Idul Qurban, Esensi Haji dan Pentingnya Kesalehan Sosial

Idul Qurban, Esensi Haji dan Pentingnya Kesalehan Sosial

- in Narasi
615
0
Idul Qurban, Esensi Haji dan Pentingnya Kesalehan Sosial

Hari Raya Qurban selalu menjadi ritual tahunan yang penuh dengan dimensi spiritualitas kemanusiaan. Di momen ini umat Islam di seluruh dunia merayakannya dengan kebersamaan melalui sholat Idul Adha berjamaah disertai dengan pemotongan hewan qurban untuk dibagikan kepada warga yang membutuhkan. Maka berqurban sejatinya tidak hanya bersifat vertikal namun juga horizontal.
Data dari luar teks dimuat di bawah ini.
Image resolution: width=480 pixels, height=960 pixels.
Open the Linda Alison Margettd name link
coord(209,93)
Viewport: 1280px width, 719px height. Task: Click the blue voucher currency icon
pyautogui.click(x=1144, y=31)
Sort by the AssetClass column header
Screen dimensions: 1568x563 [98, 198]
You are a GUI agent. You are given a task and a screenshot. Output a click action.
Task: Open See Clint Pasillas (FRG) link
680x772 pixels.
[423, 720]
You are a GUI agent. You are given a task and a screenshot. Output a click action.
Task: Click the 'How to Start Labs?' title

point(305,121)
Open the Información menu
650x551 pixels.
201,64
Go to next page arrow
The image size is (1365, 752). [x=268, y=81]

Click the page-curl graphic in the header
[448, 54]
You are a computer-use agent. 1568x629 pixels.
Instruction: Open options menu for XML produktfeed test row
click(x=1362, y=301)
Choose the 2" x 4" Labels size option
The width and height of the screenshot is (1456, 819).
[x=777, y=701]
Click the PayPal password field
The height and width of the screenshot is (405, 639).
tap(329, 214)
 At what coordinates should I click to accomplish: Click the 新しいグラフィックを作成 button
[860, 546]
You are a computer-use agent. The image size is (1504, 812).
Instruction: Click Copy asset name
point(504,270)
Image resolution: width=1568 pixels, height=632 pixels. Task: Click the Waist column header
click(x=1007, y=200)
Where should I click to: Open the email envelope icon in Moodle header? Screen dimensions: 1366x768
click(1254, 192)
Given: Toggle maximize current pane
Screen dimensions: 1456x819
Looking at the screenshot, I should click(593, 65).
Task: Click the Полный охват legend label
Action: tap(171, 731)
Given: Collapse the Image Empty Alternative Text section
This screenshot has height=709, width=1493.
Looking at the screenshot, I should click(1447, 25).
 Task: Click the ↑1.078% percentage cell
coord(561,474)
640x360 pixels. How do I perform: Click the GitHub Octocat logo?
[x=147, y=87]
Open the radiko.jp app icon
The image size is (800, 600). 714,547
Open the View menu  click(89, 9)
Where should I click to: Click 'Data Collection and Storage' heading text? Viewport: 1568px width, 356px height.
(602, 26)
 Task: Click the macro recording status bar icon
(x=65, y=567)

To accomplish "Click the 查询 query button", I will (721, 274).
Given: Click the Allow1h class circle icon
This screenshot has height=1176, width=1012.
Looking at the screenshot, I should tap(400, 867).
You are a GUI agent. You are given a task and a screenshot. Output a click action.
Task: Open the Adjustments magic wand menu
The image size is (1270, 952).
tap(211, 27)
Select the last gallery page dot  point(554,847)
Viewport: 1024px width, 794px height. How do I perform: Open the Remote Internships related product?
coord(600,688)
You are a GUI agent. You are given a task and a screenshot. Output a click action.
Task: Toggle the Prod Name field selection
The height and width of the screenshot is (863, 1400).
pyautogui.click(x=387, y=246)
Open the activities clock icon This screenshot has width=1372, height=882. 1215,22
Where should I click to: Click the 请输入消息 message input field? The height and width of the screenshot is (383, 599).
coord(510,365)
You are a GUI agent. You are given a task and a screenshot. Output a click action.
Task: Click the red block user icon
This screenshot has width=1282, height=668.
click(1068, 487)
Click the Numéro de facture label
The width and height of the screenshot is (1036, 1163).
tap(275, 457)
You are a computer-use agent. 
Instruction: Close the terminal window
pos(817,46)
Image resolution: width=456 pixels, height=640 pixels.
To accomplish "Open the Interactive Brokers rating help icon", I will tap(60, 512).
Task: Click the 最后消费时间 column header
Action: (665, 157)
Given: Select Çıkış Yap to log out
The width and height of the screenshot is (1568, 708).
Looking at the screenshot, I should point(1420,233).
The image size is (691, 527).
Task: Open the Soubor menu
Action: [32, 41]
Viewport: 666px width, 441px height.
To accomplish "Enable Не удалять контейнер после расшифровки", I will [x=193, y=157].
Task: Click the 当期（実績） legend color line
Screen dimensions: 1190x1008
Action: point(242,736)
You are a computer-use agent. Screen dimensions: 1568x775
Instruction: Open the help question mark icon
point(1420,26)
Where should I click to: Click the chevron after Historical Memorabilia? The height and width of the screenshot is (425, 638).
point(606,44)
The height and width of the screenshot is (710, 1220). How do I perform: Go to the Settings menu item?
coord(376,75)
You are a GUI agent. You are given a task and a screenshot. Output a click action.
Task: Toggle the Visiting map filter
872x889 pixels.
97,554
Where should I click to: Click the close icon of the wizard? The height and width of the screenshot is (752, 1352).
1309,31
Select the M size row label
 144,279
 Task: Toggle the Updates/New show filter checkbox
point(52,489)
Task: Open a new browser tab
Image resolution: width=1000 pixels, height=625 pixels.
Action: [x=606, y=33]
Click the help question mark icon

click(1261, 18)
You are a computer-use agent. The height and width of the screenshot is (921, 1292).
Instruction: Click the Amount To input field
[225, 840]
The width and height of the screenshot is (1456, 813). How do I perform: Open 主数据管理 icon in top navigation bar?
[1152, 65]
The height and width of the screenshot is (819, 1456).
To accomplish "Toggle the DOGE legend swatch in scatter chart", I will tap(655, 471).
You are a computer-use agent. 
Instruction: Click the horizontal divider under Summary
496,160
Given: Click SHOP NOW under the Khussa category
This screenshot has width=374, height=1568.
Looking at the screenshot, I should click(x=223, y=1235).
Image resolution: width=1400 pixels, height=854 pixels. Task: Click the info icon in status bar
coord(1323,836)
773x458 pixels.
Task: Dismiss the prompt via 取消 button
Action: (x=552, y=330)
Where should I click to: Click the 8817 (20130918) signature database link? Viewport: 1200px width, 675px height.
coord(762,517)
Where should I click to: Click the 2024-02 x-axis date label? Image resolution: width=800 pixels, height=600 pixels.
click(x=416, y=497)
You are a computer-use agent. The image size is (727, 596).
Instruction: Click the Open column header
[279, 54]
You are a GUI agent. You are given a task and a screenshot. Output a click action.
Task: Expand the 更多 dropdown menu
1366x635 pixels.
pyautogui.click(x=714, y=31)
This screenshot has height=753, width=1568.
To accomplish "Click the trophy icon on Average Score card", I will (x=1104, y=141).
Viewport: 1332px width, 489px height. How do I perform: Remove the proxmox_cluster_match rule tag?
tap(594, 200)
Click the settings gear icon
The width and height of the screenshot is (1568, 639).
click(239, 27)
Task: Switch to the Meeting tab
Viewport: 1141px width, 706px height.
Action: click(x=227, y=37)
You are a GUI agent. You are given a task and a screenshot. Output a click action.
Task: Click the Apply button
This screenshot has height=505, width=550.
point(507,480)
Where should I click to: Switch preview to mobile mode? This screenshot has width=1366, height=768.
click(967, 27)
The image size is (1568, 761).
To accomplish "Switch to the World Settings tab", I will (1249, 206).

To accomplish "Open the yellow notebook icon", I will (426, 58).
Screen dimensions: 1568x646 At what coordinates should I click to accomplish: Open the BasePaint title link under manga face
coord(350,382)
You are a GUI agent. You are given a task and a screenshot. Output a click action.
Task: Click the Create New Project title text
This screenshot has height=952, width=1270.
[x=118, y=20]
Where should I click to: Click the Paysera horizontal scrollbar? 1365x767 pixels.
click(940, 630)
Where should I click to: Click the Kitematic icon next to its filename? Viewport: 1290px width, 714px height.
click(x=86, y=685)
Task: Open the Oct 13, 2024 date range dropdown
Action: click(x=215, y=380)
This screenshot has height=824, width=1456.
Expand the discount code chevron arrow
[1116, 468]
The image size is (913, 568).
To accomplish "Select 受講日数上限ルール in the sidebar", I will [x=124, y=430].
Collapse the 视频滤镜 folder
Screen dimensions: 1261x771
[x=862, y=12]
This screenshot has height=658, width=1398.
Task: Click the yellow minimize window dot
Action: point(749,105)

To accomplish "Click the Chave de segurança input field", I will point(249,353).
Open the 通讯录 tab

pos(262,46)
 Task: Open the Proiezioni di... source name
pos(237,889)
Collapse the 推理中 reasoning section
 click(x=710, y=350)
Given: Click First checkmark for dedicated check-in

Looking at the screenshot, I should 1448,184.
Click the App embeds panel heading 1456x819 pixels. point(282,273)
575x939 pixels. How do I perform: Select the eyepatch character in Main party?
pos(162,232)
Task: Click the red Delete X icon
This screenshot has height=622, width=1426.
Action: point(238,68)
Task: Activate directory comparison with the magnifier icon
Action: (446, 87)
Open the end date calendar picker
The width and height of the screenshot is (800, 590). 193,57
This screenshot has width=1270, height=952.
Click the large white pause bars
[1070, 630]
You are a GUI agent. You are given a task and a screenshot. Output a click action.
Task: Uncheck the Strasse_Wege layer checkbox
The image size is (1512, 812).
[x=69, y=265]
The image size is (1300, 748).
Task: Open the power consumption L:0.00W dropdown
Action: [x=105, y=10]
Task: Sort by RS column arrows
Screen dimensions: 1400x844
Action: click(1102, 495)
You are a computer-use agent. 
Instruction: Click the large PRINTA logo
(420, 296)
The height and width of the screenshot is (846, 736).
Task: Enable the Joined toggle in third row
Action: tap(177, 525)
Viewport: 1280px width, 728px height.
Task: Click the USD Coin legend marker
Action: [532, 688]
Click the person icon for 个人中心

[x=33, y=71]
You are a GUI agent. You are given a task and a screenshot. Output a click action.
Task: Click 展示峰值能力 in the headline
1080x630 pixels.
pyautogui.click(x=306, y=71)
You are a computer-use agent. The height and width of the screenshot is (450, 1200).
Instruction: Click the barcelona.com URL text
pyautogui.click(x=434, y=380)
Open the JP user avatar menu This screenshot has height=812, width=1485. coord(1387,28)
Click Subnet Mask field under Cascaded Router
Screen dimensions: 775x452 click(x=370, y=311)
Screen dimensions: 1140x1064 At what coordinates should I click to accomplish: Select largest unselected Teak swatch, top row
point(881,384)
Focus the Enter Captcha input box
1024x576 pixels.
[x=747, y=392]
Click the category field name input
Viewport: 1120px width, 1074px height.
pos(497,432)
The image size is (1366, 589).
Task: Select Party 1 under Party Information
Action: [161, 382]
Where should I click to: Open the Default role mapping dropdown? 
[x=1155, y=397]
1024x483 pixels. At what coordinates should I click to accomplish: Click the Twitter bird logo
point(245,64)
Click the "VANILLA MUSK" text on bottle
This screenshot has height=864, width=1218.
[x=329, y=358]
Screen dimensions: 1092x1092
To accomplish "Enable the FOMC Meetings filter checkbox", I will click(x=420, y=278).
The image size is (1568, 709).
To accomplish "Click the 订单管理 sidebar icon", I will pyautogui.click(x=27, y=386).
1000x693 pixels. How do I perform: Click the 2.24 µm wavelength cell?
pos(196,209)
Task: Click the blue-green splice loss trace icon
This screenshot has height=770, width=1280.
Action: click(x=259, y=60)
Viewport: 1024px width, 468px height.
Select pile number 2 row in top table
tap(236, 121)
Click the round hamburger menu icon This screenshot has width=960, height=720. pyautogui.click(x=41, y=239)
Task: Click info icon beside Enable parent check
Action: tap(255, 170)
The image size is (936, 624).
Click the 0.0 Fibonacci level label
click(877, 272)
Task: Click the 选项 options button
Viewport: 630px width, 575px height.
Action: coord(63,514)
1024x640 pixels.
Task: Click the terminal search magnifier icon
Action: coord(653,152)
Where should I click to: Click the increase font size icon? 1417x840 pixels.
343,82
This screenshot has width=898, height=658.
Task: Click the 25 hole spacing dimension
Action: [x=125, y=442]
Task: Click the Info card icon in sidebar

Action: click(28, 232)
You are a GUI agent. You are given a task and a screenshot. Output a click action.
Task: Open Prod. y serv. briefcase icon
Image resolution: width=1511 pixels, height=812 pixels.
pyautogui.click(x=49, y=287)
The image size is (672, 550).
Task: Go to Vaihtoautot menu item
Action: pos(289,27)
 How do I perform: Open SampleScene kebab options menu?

Jejak historis ibadah qurban pada awalnya bermula dari diperintahkannya Nabi Ibrahim oleh Allah Swt untuk menyembelih putra tercintanya, Nabi Ismail. Perintah ini merupakan ujian bagi keimanan dan ketaatan keduanya. Syaikh Abdullah al-Harari (1906-2008) dalam kitab Tafsir Hadaiq al-Ruh wa al-Raihan menjelaskan bahwa perintah ini merupakan puncak ujian yang berat, baik bagi Nabi Ibrahim ataupun Ismail yang pada waktu itu masih berusia 13 tahun. Namun, berbekal ketaatan kepada Allah ta’ala, kedua hamba mulia tersebut ikhlas menerima perintah-Nya. Kisah kenabian yang bernuansa spiritual filosofis ini diabadikan dalam Al-Quran Surat al-Shaffat ayat 106-108.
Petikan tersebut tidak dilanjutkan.